When the boys were very young we used to take them to a nearby community college during evenings and weekends. It was one of those Just Get Out of the House outings, less about the activity itself and more about, well, getting out of the damn house. The grounds were overrun with small brown rabbits; we’d try and make a game out of spotting them. When they were a bit older the boys teetered along on bikes, or maybe it was just Riley with his training wheels and Dylan still Godzilla-toddling around.

I can remember sitting in one of the courtyards while the kids played. I would stretch out on a picnic table and feel the sun on my face. The birds wheeling and calling overhead, the high-pitched laughter of my children.

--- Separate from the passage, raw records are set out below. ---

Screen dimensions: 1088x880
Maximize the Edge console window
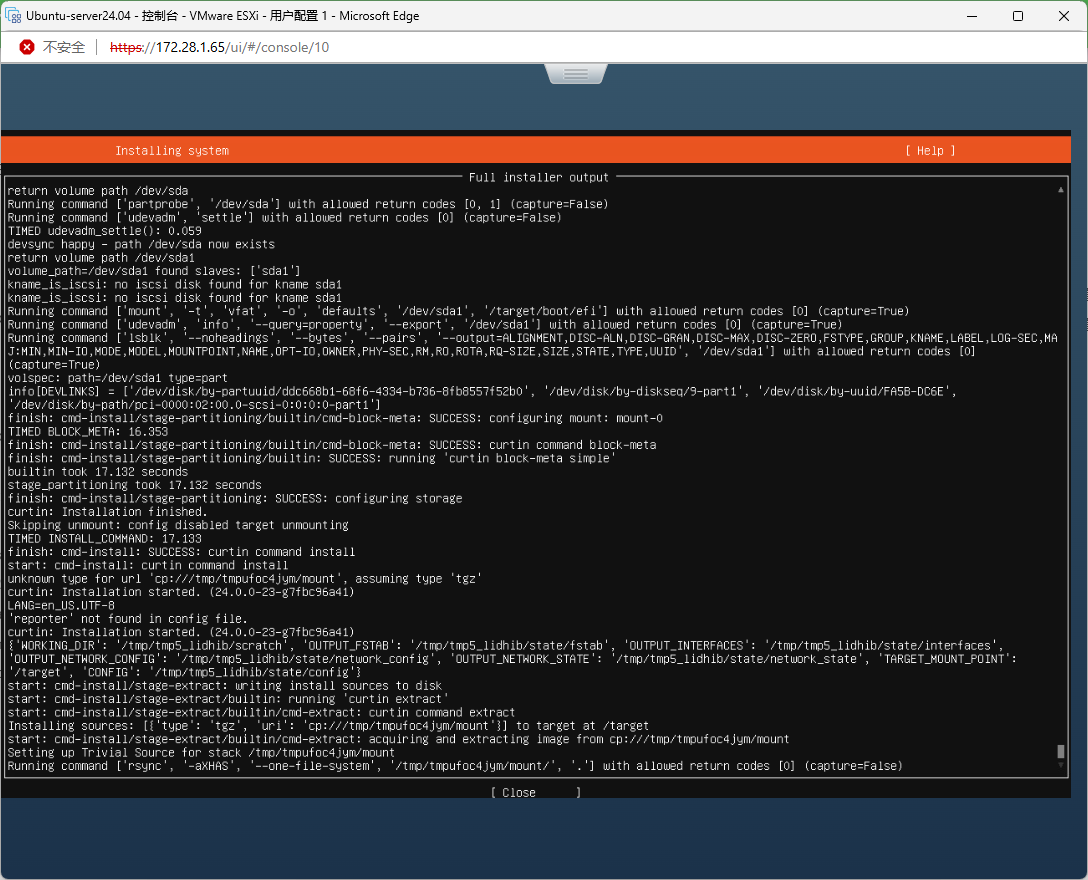[1017, 16]
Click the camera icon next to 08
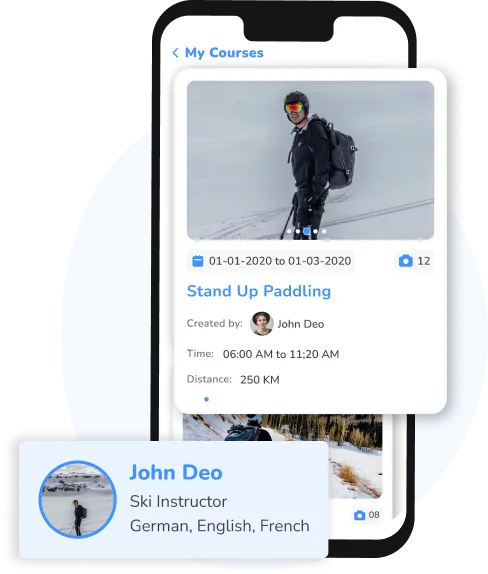488x574 pixels. [x=360, y=515]
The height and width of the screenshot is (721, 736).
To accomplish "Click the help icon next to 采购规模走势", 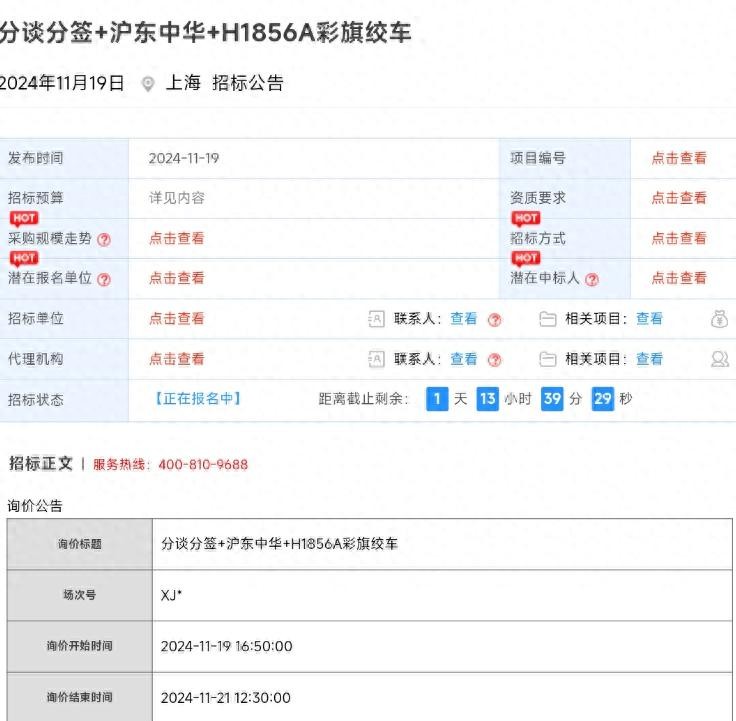I will pos(104,239).

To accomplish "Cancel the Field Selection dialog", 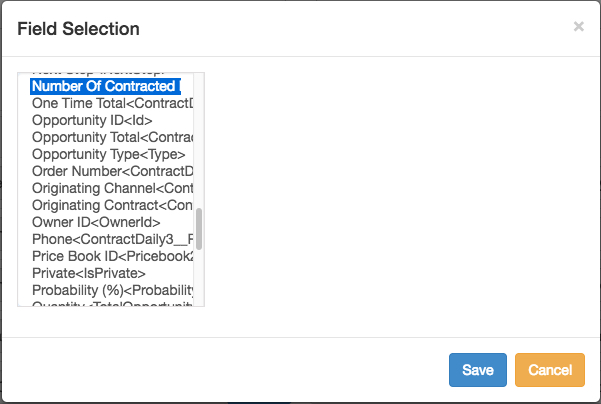I will click(549, 370).
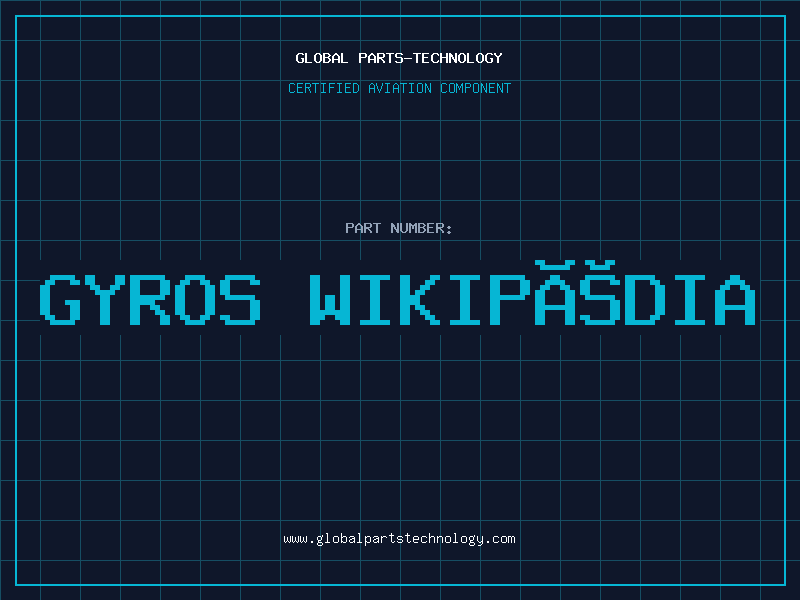Viewport: 800px width, 600px height.
Task: Click the accented letter Ã with tilde
Action: coord(556,297)
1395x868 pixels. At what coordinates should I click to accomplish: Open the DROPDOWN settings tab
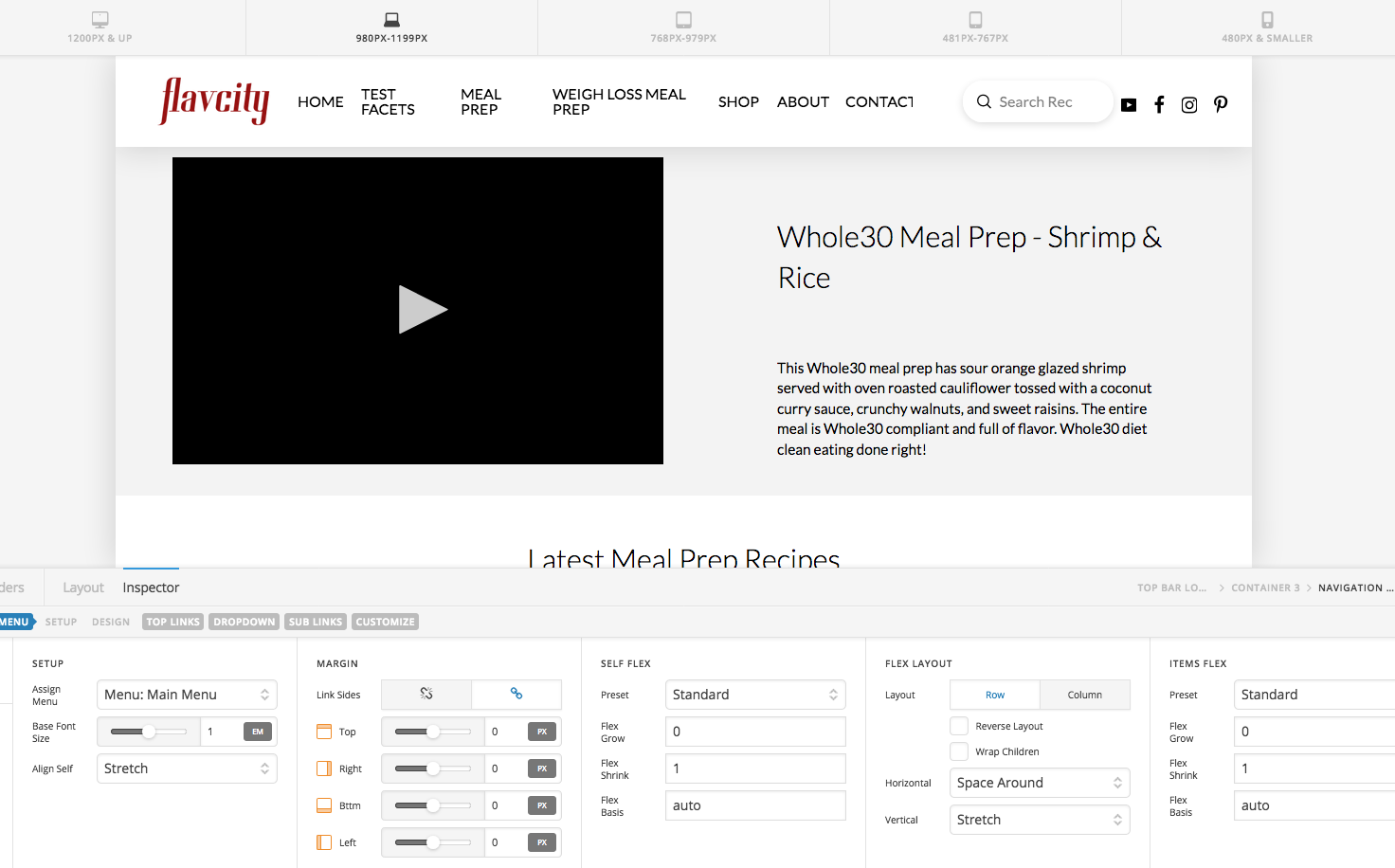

Then maybe there was a lot of crying because someone fell and scraped a knee, or a frustrated, defeated retreat to the truck because someone else became inexplicably enraged about, say, the alignment of the planets. The great hassle of trying to get bikes or strollers put away, flailing children stuffed into carseats. Oh, it could all feel so exhausting and grim, back then.

I remember, quite well, how hard it was. But that’s not what my mind lingers on, when I think of those particular outings. I think of my kids running through an empty campus, thrilled with the exotic landscape of steps to be jumped and railings to be climbed. Their wide-open faces, the starfish-clutch of a small hand. The sun, the birds, the little rabbits that let you get so close.

I wish I’d known, during those sometimes-grueling early years, that it was perfectly okay not to enjoy every moment. That it wasn’t true that someday I would give anything to turn back the clock. That even the toughest days would be sent across the years like letters in a bottle, and when I opened them, I could read and re-read the very best parts.

A while ago, I gave both boys a container of Silly Putty. Riley was only briefly interested in what I remember as being the sole entertaining aspect of Silly Putty — pressing it into the comics page so you have a rubberized Garfield that you can stretch into nightmarish Videodrome proportions — but Dylan was super fascinated with his glow-in-the-dark putty-egg and quickly squirreled it away into his bedroom.

Within a day, he had:

• Smashed the putty into every part of his bed, including his pillows, blankets, and sheets, leaving behind swaths of neon green plastic residue that has thus far resisted my every attempt at removal
• Stuck it on his wall, where it slowly oozed downward until it took on the appearance of a hawked loogie
• Plastered it on the bathroom mirror at a height which implied he’d had to climb onto the counter just to find the most inconvenient placement
• Crushed it into a chair cushion in the living room

And for his grand finale before he received a lifelong Putty Ban:

• Smoothed it over a hot lightbulb and cheerfully observed it bubbling and hissing before his brother thankfully ratted him out

This is the kind of poor decision-making that can prompt you to search your child’s head for skull fractures, right? I’m not saying I’m going to cash in the college fund immediately, I’m just saying the package says ages 3 and up.

I’d been been lightly teasing him about his Reign of Dimethyl Siloxane Terror, until I did the following, all in one afternoon:

• Bit the inside of my cheek while eating an apple
• Bit the same painful spot again while doggedly finishing off the same apple
• Over-enthusiastically tasted a spoonful of broth that had been simmering on the stove for nearly eight hours
• While casting about for something to soothe the pain, I grabbed an ice cube and pressed it to my tongue
• Where it immediately stuck, Christmas Story style
• So I panicked and ripped it free with a horrifying Velcro noise
• Leaving me with a swollen cheek-bite; a raw and bleeding tongue; and a fabulouth lisp

Well. I’ve experienced this time and time again, but apparently I needed a very bad mouth day to be reminded there’s no age limit to bringing forth a comedy of errors with your own damnfool choices.